EDITO – Hollande commence à comprendre… Demailly, Gewerc et Manable, pas encore !

Cette semaine, se clôturaient les « Assises de l’entrepreneuriat ». François Hollande y découvrait enfin, hollande entrepeunariatcette évidence qu’il faut alléger les charges qui pèsent sur l’entreprise si l’on veut créer des emplois.

Depuis son arrivée à la présidence, il avait mis en œuvre ses propositions de campagne et, comme Gewerc à la région, Manable au département et Demailly à Amiens, a assommé de charges, d’impôts et de taxes les entreprises comme les ménages.

Comme à la région, au département ou à Amiens ces politiques fiscales anti-entreprises (les patrons peuvent payer !) n’ont eu qu’un résultat : affaiblir l’attractivité du territoire, la compétitivité de l’entreprise et l’augmentation du chômage où nous battons des records !

Pourtant, c’est facile à comprendre !

1. La logique d’entreprise

  • Une entreprise embauche pour produire
  • Elle ne produit que ce qu’elle pense pouvoir vendre. Ce qu’elle vend est sa ressource
  • Elle ne vend que si, à qualité égale, elle n’est pas plus chère que ses concurrents

2. Qui supporte les hausses de charges

  • Face à une hausse de charges, l’entreprise examine d’abord si elle peut la répercuter sur son prix de vente en faisant payer le consommateur.
  • Si la concurrence lui bloque cette possibilité, elle va rechercher des gains de pro-ductivité, c’est-à-dire moins d’emploi. C’est le salarié chômeur qui paie les taxes !
  • Si elle n’a plus de marge de productivité elle va, pour payer cette nouvelle facture, limiter ses investissements pour se moderniser : elle ampute son avenir pour payer le présent.
  • Si rien de tout cela n’est possible, elle va comprimer ses marges, c’est-à-dire, bloquer les hausses de salaires, les investissements  et la rémunération de ses actionnaires qui la quittent bientôt, conduisant à la faillite.

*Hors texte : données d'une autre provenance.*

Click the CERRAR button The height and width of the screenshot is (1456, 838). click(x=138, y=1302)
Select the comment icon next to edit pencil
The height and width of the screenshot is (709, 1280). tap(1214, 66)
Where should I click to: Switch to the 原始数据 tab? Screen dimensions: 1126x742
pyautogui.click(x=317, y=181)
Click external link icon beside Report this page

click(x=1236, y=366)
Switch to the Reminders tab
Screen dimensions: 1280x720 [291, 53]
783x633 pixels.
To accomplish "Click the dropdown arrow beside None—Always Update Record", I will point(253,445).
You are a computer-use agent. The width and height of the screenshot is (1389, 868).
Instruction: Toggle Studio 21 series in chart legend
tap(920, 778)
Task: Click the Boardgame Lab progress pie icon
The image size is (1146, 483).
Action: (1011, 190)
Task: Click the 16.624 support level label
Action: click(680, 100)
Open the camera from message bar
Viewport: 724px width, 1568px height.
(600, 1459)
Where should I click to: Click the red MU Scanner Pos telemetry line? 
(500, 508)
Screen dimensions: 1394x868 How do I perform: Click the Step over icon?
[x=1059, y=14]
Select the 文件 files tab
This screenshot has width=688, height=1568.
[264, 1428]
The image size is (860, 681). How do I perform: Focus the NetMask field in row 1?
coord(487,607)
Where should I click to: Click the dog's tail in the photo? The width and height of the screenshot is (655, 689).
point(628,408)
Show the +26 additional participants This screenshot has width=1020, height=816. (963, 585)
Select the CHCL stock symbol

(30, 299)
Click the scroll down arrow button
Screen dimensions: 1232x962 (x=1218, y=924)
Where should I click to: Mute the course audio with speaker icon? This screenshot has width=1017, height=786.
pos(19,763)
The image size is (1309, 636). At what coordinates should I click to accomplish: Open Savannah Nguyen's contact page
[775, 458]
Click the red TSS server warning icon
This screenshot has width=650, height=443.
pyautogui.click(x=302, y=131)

3. Qui sont les actionnaires ?

  • Les plus gros actionnaires aujourd’hui sont les fonds de pension, c’est-à-dire les organismes de retraite qui cherchent à faire fructifier nos futures retraites. Le problème est que plus ils veulent de rémunération de leurs placements pour notre retraite, plus ils bloquent notre rémunération comme salarié ! Salariés et retraités sont en conflit pour l’affectation de la marge de l’entreprise : ce que le salarié prend ne va plus à l’actionnaire fond de pension !
  • L’immense majorité des entreprises fonctionnent avec leur banque n’ayant qu’un actionnariat familial ou personnel. Dès que les ventes stagnent, les pertes s’annoncent et la banque cesse d’assurer la trésorerie. La hausse des charges c’est la mort !

Le comble est que les mêmes qui ont mis en place ces folles impositions, mettent en place des aides  pour tenter d’éviter la fermeture de l’entreprise !

Gribouille ne ferait pas mieux !

 

C’est pourquoi mon projet (voir rubrique ma méthode mon projet) annonce clairement une baisse de la fiscalité et d’abord du lourd[1] versement transport qui pèse directement sur les salaires donc sur l’embauche. Il suffit de reporter le projet tramway comme il faut revoir aussi tous les investissements non créateurs d’emplois ou de ressources au seul profit de l’école, du logement, de l’entretien gage d’attractivité, et de l’emploi.

Une fois l’emploi revenu, les ressources suivront et les politiques de redistribution aussi bien évidemment.

Je montrerai dans un prochain article comment la fiscalité pour la redistribution ou la relance est également défavorable aux ménages et à la vie économique locale et nationale.



[1]  Dans le pacte de compétitivité, Hollande annonce une aide de 4% des salaires versés par l’entreprise pour compenser le poids exorbitant des charges sociales. Le Versement Transport (VT) à Amiens sera porté à 2% par Demailly, soit la moitié de l’aide Hollande qui ne sera versée que s’il y a investissement alors que le VT est payé quoi qu’il arrive.